Kimberly, LOL, I love it! Kubrick is also a total bedhead and it cracks me up! I guess I should have named Hitch Spike with that spiked up white shock of hair.


----------



## Havtahava

Ha ha! That spike will be laying down soon enough.


----------



## Amy R.

They are so cute and getting so big. I love Hitchcock's markings and bedhead. And Agate's sweet face. But, oh, that little Chiquita Chica, the cuddler, she has stolen my heart. She looks like a little bear, much like Heath, so much coat. What fun!


----------



## Mraymo

They're all so beautiful. How's Hillary doing? Pictures???? :boink:


----------



## Havtahava

Today they are 9 weeks old and I was only able to take photos of one of them so far.


----------



## Julie

New puppy pictures!:clap2: I think I'm on cloud 9!!!

Because Hitch is already taken--now I love both Chica and Agate. I love the pouty cranky look on Agate's face and Chica is a cutie with her round little teddy bear face. :whoo::kiss::whoo::kiss::whoo:


----------



## MaddiesMom

Be still my heart.


----------



## mintchip

Puppies :biggrin1:


----------



## juliav

Kimberly,

The puppies are just gorgeous. I love Hitch's markings, they are just outstanding. But, I think I am inlove with Chica (no, I am not cheating on my girl Jubeliee), so when can I take the girls home. So is Chica spoken for or can I have her? lol


----------



## Havtahava

Julia, Chica will be living very close to you. She's going to be a City Girl (SF).


----------



## trueblue

Kimberly, how hard is it to let the puppies go?

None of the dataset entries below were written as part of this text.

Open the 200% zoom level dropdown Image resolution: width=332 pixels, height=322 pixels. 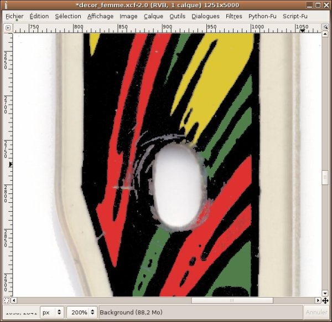pos(82,313)
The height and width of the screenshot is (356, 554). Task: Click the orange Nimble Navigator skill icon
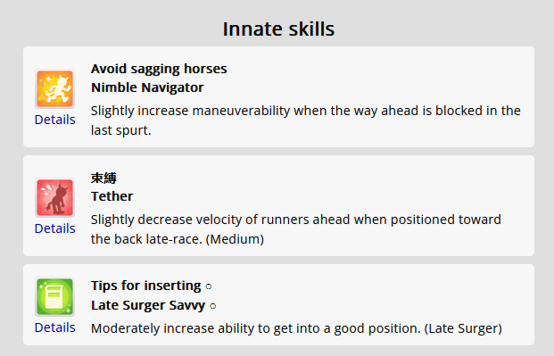(x=54, y=88)
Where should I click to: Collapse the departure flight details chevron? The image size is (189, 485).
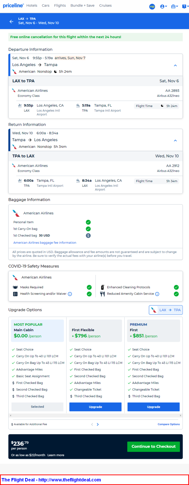(x=175, y=66)
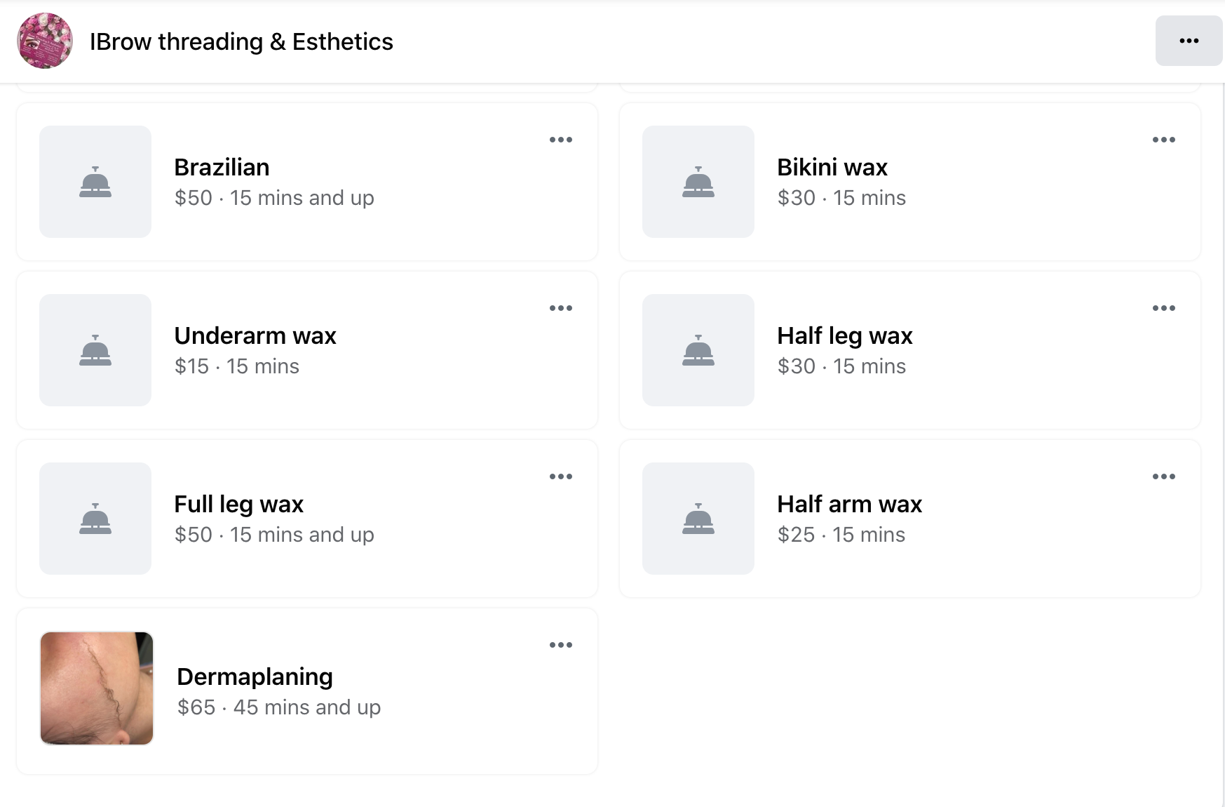
Task: Show options menu for Underarm wax
Action: [x=560, y=308]
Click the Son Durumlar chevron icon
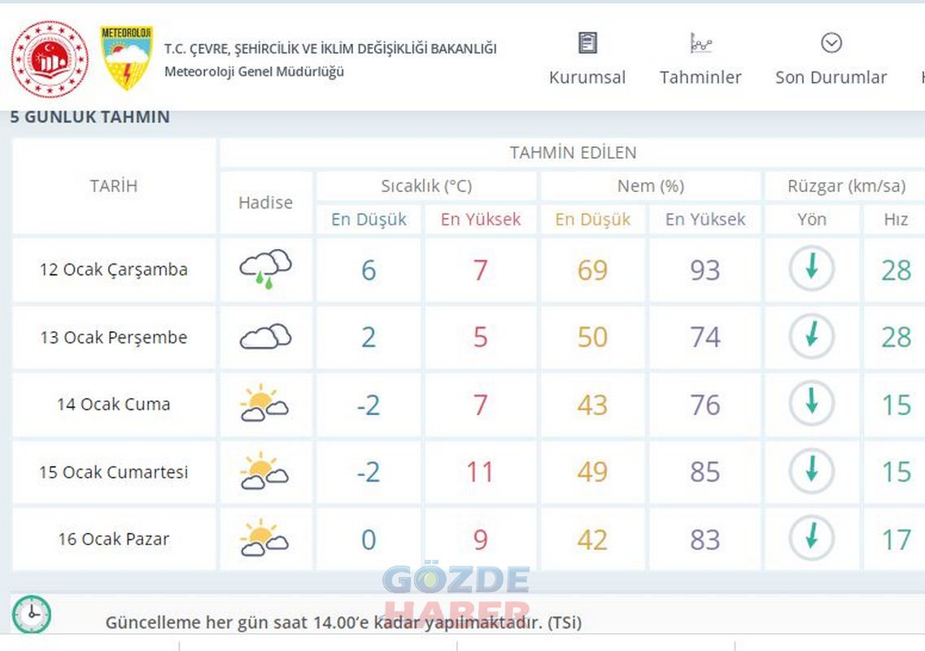925x651 pixels. click(831, 43)
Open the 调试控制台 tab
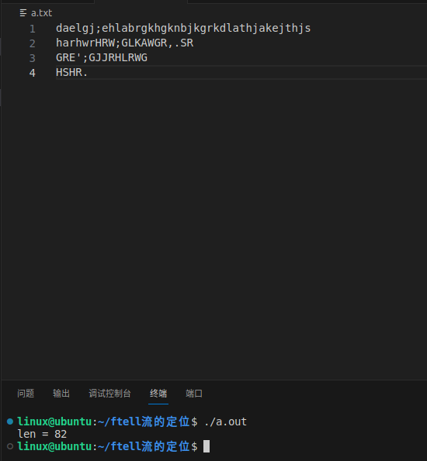 click(x=109, y=394)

I would be so in love with all of them....


----------



## Havtahava

Well, one of the questions on my application is asking if they are willing to keep in touch. If they say no or maybe, they don't get a puppy. LOL! Seriously though, I do get to see most of them quite often and keep in close contact with each home. Every home has my phone number and e-mail address (and I have theirs), and I have an e-mail group and many of them come back to my house for an occasional puppy sitting visit. On top of that, we get together in smaller groups or individually. It isn't like they leave forever.


----------



## mintchip

Havtahava said:


> Julia, Chica will be living very close to you. She's going to be a City Girl (SF).


Well we will have to have a welcome Chica party!!!


----------



## marjrc

Havtahava said:


> Well, one of the questions on my application is asking if they are willing to keep in touch. If they say no or maybe, they don't get a puppy. LOL! Seriously though, I do get to see most of them quite often and keep in close contact with each home. Every home has my phone number and e-mail address (and I have theirs), and I have an e-mail group and many of them come back to my house for an occasional puppy sitting visit. On top of that, we get together in smaller groups or individually. It isn't like they leave forever.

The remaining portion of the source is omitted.